8. LIMITATION OF LIABILITY.

NEITHER LICENSOR NOR ITS SUPPLIERS SHALL BE LIABLE FOR ANY INDIRECT, SPECIAL, INCIDENTAL OR CONSEQUENTIAL DAMAGES OR LOSS (INCLUDING DAMAGES FOR LOSS OF BUSINESS, LOSS OF PROFITS, OR THE LIKE), WHETHER BASED ON BREACH OF CONTRACT, TORT (INCLUDING NEGLIGENCE), PRODUCT LIABILITY OR OTHERWISE, EVEN IF LICENSOR AND/OR ITS REPRESENTATIVES HAVE BEEN ADVISED OF THE POSSIBILITY OF SUCH DAMAGES. THE FOREGOING LIMITATIONS AND EXCLUSIONS APPLY TO THE EXTENT PERMITTED BY APPLICABLE FEDERAL AND STATE LAWS.

9. GENERAL.

(a) Assignment. Licensee may not sublicense, assign (by operation of law or otherwise) or otherwise transfer this Agreement or any license or any right, duty or obligation under this Agreement without Licensor's prior written consent, and any attempt to do so shall be null and void. Licensor shall not unreasonably withhold its consent to the assignment of this Agreement by Licensee to an affiliate, to its successor in connection with a merger, acquisition or consolidation, or to the purchaser in connection with the sale of all or substantially all of Licensee's assets. Subject to the foregoing limitations, this Agreement will mutually benefit and be binding upon the parties, their successors and assigns.

(b) Export Control. Licensee acknowledges that the export of any Software is or may be subject to export or import control and Licensee agrees that any Software or the direct or indirect product thereof will not be exported, directly or indirectly, unless Licensee obtains all necessary licenses from the U.S. Department of Commerce or other agency as required by law.

(c) U.S. Government Restricted Rights. Use, duplication, or disclosure of the Software by the U.S. government is subject to the restrictions set forth in subparagraph (C)(1)(ii) of the Rights in Technical Data and Computer Software clause at DFARS 252.227-7013, and subparagraphs (C)(1) and (2) of the Commercial Computer Software-Restricted Rights at 48 CFR 52.227-19 or clause 18-52.227-86(d) of the NASA Supplement to the FAR, as applicable.

(d) Waiver; Severability. A failure or delay by Licensor to enforce any right under this Agreement shall not at any time constitute a waiver of such right or any other right, and shall not modify the rights or obligations of Licensee under this Agreement. Any waiver by Licensor of any right under this Agreement shall not constitute a waiver of such right in the future. If any provision or portion of this Agreement is held to be unenforceable or invalid, the remaining provisions and portions shall nevertheless be given full force and effect.

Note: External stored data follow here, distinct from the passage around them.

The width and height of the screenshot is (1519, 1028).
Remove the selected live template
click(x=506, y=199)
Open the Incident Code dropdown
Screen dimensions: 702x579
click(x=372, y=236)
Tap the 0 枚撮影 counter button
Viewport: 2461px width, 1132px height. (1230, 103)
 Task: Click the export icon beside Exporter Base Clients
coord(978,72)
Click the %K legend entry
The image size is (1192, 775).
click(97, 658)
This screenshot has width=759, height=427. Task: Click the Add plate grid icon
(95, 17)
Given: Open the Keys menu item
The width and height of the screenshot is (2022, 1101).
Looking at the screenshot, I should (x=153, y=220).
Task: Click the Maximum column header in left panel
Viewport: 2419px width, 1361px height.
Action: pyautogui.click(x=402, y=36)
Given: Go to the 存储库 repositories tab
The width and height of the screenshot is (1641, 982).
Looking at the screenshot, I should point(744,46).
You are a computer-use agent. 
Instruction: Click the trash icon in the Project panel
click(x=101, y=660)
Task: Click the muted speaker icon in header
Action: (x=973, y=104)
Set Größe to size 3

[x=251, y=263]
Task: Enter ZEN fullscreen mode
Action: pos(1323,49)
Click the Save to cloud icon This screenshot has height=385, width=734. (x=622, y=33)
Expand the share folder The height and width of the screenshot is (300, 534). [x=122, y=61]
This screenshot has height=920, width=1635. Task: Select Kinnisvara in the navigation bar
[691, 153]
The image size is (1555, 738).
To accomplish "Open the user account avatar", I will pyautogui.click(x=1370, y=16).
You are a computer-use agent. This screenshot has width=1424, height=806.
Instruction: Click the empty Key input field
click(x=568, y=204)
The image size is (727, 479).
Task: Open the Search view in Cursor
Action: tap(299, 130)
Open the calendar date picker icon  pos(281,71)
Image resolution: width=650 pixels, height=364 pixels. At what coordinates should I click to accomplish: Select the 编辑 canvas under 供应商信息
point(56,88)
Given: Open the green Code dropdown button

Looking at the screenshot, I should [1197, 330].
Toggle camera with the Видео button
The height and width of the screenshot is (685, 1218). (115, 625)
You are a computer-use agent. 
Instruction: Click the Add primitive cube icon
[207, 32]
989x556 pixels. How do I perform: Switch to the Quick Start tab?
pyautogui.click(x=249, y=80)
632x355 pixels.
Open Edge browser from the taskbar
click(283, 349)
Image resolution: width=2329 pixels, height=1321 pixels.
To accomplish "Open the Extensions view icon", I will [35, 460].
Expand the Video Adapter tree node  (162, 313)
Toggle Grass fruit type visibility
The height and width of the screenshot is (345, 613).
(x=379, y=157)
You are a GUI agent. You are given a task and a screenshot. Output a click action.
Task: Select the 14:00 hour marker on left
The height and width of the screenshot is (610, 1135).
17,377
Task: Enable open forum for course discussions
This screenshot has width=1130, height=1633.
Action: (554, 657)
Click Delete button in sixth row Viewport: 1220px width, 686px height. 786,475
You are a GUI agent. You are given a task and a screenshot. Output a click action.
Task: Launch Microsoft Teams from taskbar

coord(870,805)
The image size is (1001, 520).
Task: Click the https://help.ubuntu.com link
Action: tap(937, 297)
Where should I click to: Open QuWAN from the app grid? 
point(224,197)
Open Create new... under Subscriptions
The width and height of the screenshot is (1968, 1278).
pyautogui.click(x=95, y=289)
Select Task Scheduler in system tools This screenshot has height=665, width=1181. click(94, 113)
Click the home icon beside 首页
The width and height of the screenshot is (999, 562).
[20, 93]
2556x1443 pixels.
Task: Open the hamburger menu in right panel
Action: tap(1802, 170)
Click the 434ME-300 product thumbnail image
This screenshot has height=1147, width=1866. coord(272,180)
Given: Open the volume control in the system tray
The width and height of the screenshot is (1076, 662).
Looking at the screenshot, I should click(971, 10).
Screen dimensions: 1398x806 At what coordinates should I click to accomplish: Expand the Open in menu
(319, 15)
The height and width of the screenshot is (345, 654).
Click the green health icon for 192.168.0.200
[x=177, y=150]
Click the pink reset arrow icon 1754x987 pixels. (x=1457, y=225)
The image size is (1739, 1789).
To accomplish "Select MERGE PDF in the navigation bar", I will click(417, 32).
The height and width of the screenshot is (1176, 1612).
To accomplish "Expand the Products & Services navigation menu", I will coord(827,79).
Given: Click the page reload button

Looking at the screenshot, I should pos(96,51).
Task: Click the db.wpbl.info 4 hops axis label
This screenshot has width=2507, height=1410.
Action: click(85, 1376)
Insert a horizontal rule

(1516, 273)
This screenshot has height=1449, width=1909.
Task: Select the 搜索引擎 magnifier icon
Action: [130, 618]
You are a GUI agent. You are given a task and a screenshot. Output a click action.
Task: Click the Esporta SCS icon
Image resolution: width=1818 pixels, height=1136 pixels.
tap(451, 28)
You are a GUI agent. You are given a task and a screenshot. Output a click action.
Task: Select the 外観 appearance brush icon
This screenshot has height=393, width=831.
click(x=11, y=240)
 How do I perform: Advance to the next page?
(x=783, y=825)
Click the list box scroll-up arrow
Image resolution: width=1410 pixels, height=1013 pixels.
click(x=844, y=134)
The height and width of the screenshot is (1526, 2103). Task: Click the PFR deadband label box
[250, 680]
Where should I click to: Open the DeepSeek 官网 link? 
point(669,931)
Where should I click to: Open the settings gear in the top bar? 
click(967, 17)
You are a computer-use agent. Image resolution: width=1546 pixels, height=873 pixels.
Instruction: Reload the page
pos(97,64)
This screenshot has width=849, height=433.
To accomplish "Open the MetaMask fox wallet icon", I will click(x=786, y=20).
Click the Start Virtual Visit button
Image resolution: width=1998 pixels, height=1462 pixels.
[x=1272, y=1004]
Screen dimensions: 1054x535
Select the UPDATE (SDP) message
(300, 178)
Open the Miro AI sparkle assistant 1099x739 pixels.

(e) Force Majeure. Licensor will not be deemed in default of any obligation hereunder nor be liable for any failure or delay in performance which results directly or indirectly from any cause beyond its reasonable control, including without limitation, "Acts of God," delays or failures in the Internet or related carriers and third-party equipment, acts of civil or military authority, strikes, fire, theft, delays by suppliers, or action or inaction by Licensee or any third party.

(f) Governing Law. This Agreement shall be governed by and construed under the laws of the Commonwealth of Massachusetts, without regard to principles of conflicts of laws. Application of the U.N. Convention of Contracts for the International Sale of Goods is expressly excluded.

(g) Entire Agreement. This Agreement is the entire agreement of the parties, and supersedes all prior agreements and communications, whether oral or in writing, between the parties with respect to the subject matter of this Agreement. Except as expressly provided herein, no amendment or modification of this Agreement shall be effective unless made in writing and signed by Licensor and Licensee.